MindVox - The MindVox Shutdown

The MindVox Shutdown

MindVox began to fall apart around 1996, when it ceased operating as an ISP, and shut off dial-up access. While the exact date of the shutdown is disputed, the New York Times lists the closure as occurring in July of that year. Ironically this happened a few months after New York Magazine voted MindVox as one of the three best ISP's in New York.

A public message noted that free telnet access to the MindVox servers would still be available after the shutdown, but this did not last. While users were given the option to transfer their accounts to Interport Communications, the unique MindVox community did not survive.

Many different reasons have been given for the downfall, including increased competition from the arrival of large-scale providers like AT&T, possible legal difficulties, and the apparent incestuousness of the company and its core users. But none of the theories provided realistic answers as to why the final days of MindVox seem to be closer to The Great Gatsby, and Altered States, than a successful or unsuccessful technology corporation. Much of the legal paperwork from the time reads like something out of The Bonfire of the Vanities.

A 1999 article by Tom Higgins (username "Tomwhore" on the system), a user and one time employee of MindVox, summarized the turbulent closing thus:

So what happened to MindVox? In short its customers happened. Under the strain of pleasing a paying customer base, watching a hobby turn into an industry and simply getting caught up in its own hype, MindVox tumbled into a soap opera nose dive of sex, drugs and mismanagement.

By 1997 Patrick Kroupa had effectively disappeared from public view. The last days of MindVox are more the stuff of mythology than recorded fact, with different publications listing different dates for the shutdown. The New York Times and Wired were apparently unable to arrive at a consensus, with the Times listing the sale of MindVox's client-base and the closing of the system, in 1996, while Wired was still covering an apparently open and at least partially operational MindVox circa 1997.
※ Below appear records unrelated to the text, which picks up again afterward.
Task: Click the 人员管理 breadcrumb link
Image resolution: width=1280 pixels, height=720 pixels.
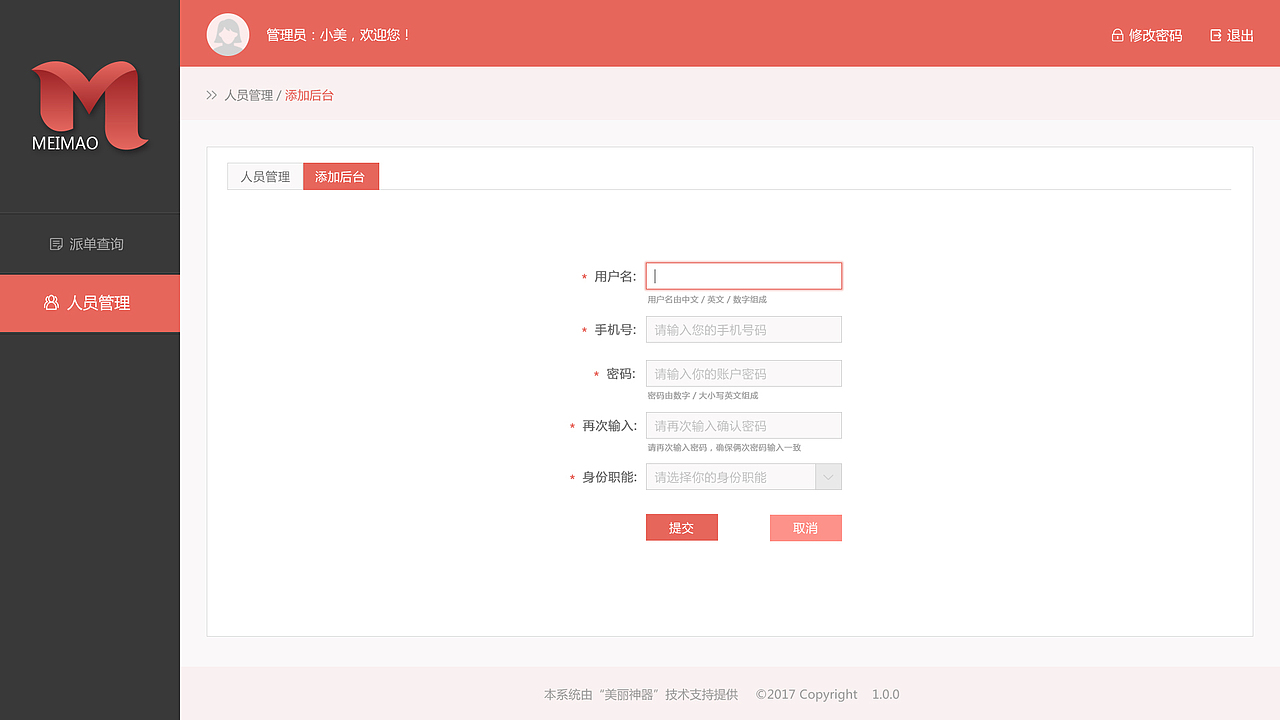Action: 249,95
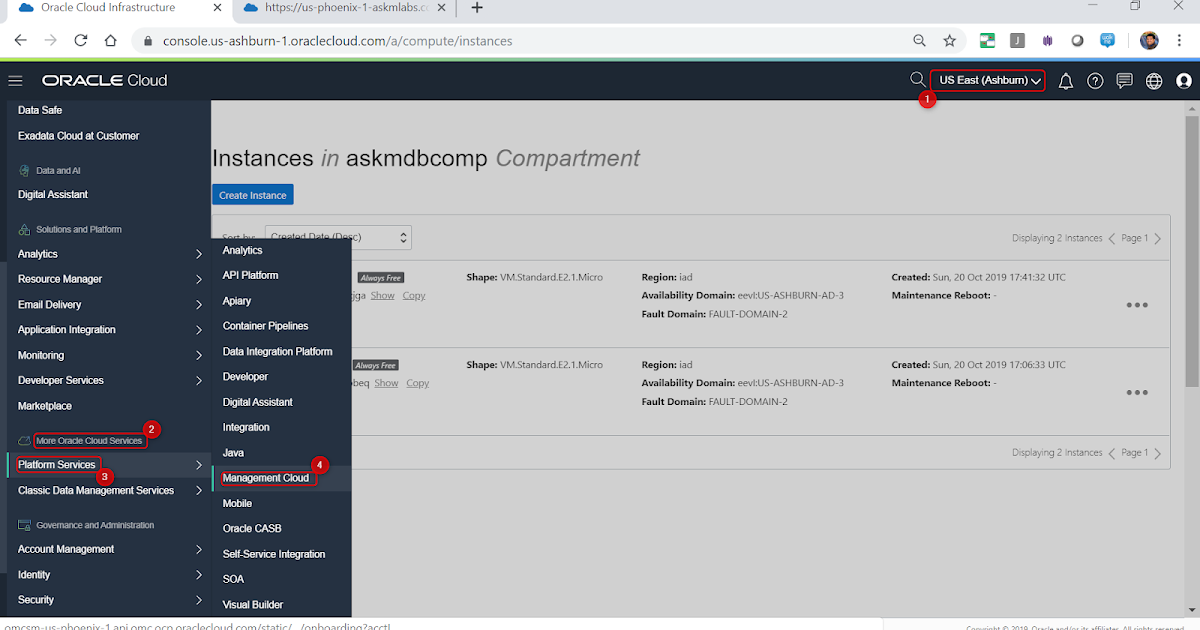Expand the Platform Services submenu

pos(57,464)
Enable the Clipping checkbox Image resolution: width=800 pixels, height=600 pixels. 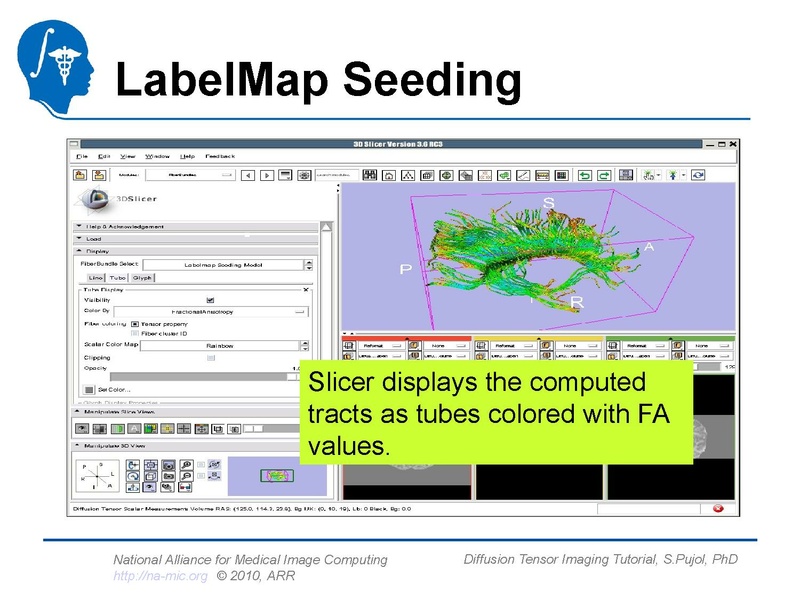[x=211, y=358]
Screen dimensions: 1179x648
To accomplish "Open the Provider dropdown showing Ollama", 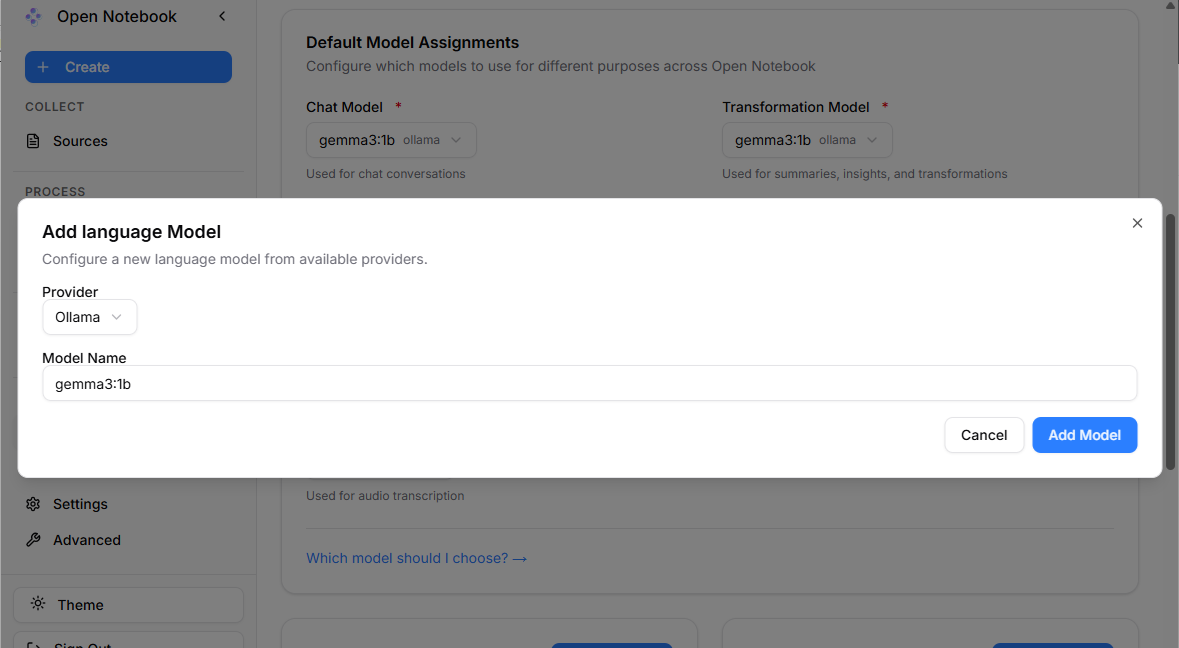I will point(89,316).
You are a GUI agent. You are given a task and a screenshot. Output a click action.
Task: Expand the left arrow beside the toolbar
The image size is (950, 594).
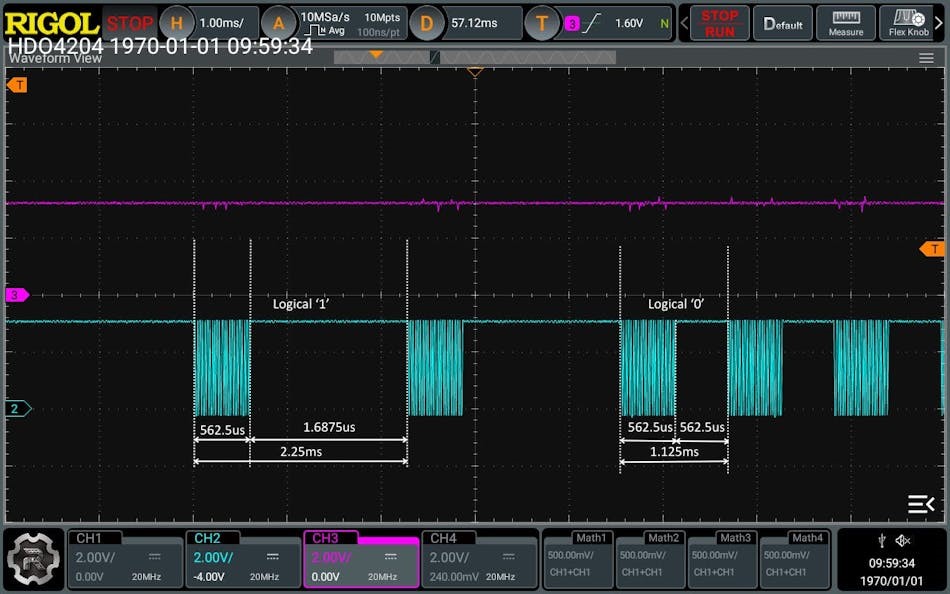[684, 23]
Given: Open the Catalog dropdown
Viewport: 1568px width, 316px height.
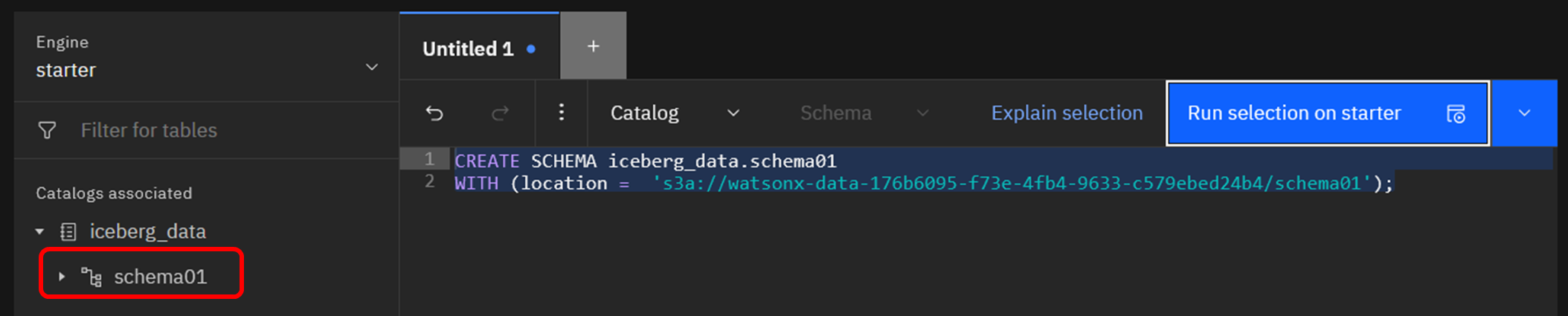Looking at the screenshot, I should coord(674,113).
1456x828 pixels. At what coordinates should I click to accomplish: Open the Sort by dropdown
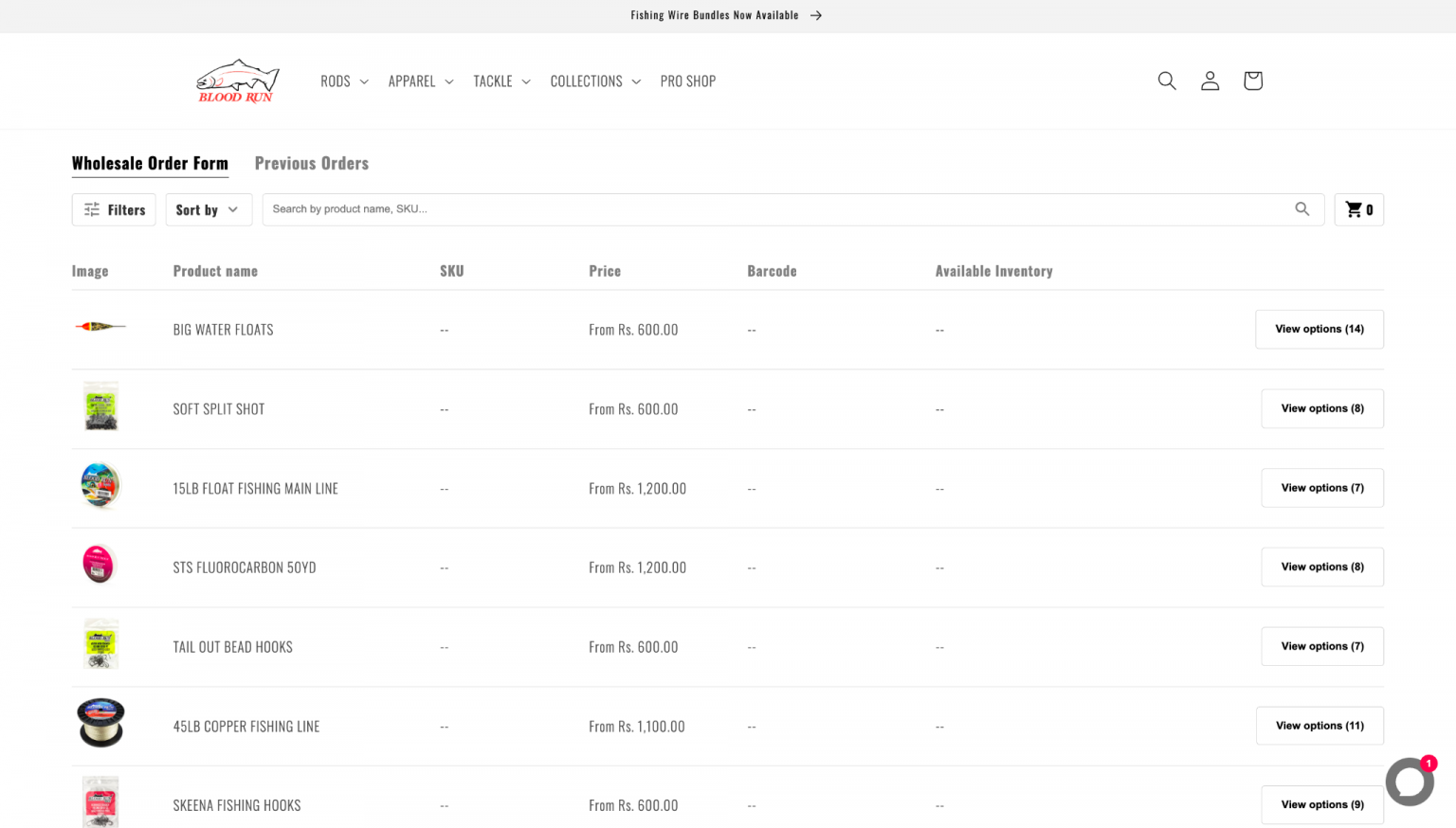tap(208, 209)
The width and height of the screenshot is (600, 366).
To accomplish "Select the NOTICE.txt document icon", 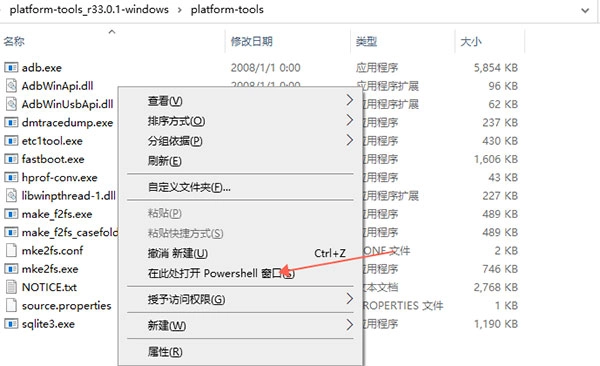I will tap(11, 287).
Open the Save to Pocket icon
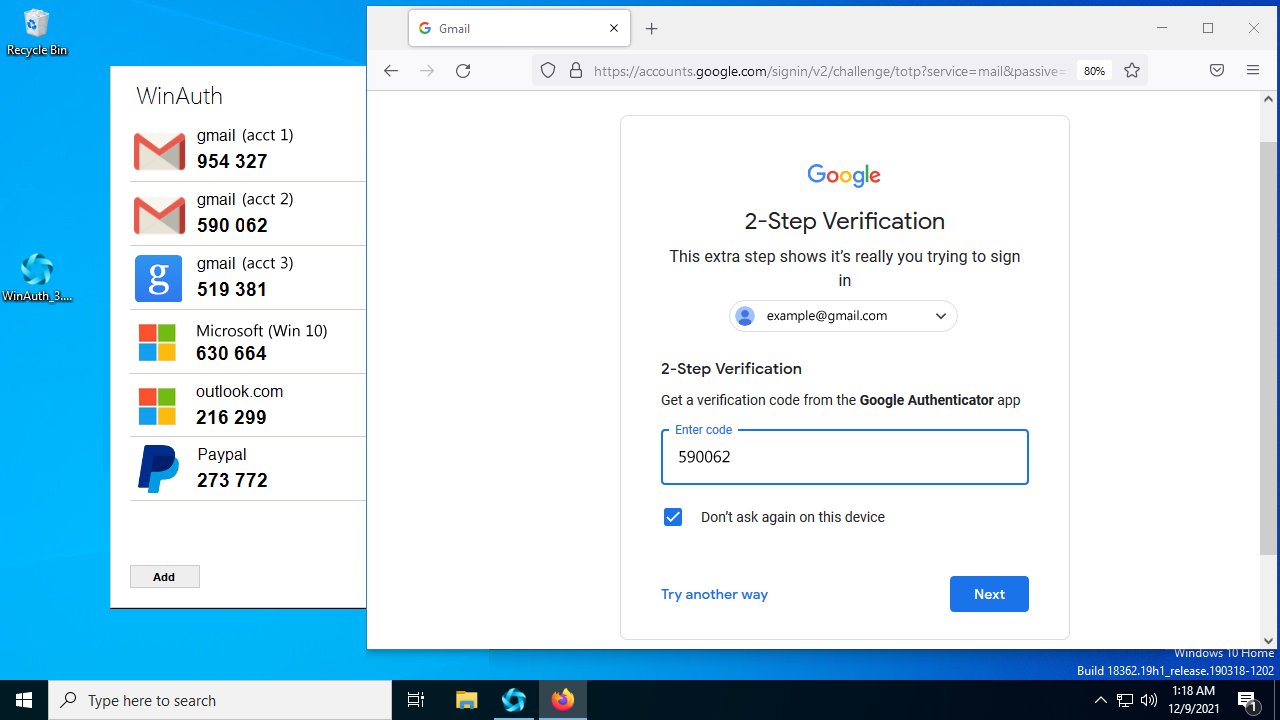1280x720 pixels. pyautogui.click(x=1217, y=71)
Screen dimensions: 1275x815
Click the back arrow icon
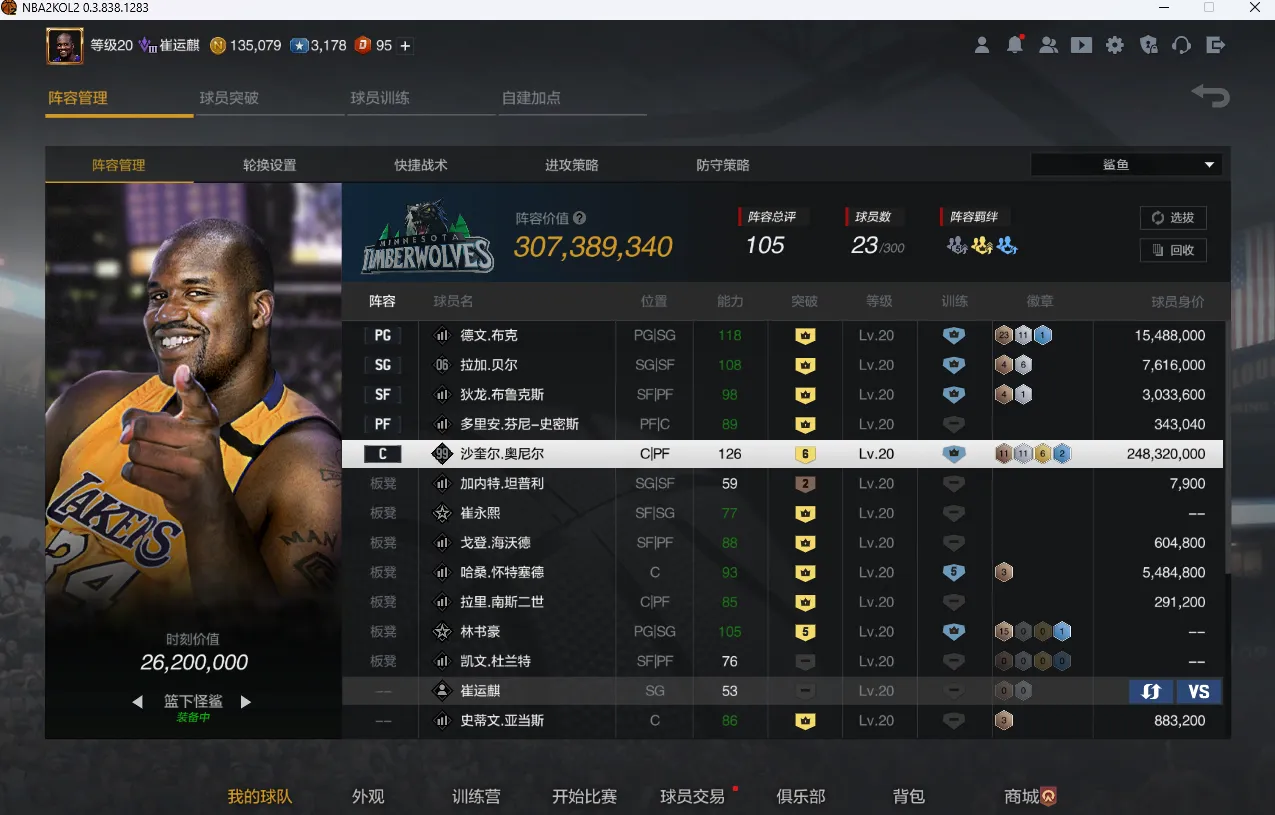[1210, 96]
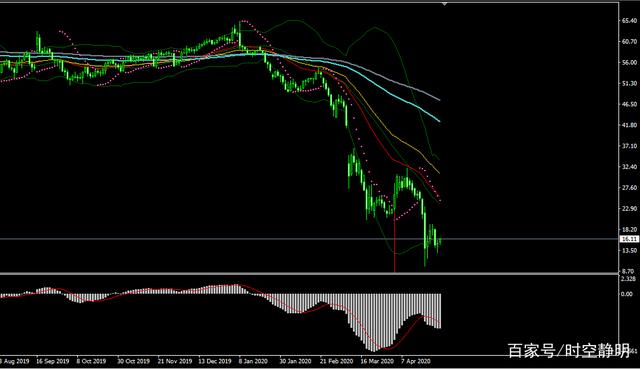Image resolution: width=640 pixels, height=369 pixels.
Task: Select the 16 Mar 2020 date label
Action: pos(377,361)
Additional material suggests MindVox was never fully "closed" but simply closed to the public to become a private, invitation-only system. Rumors of a private, "inside" MindVox circulated, fueled by reprints of supposed internal MindVox messages from 1998 and 1999 that circulated on various mailing lists. The mindvox.com domain remained registered while, for a time, mail to phantom.com was redirected to Interport. The major discrepancy between the Times and Wired dates lends additional credence to the idea that MindVox continued, at least for a while, to support a community after its modem lines were turned off.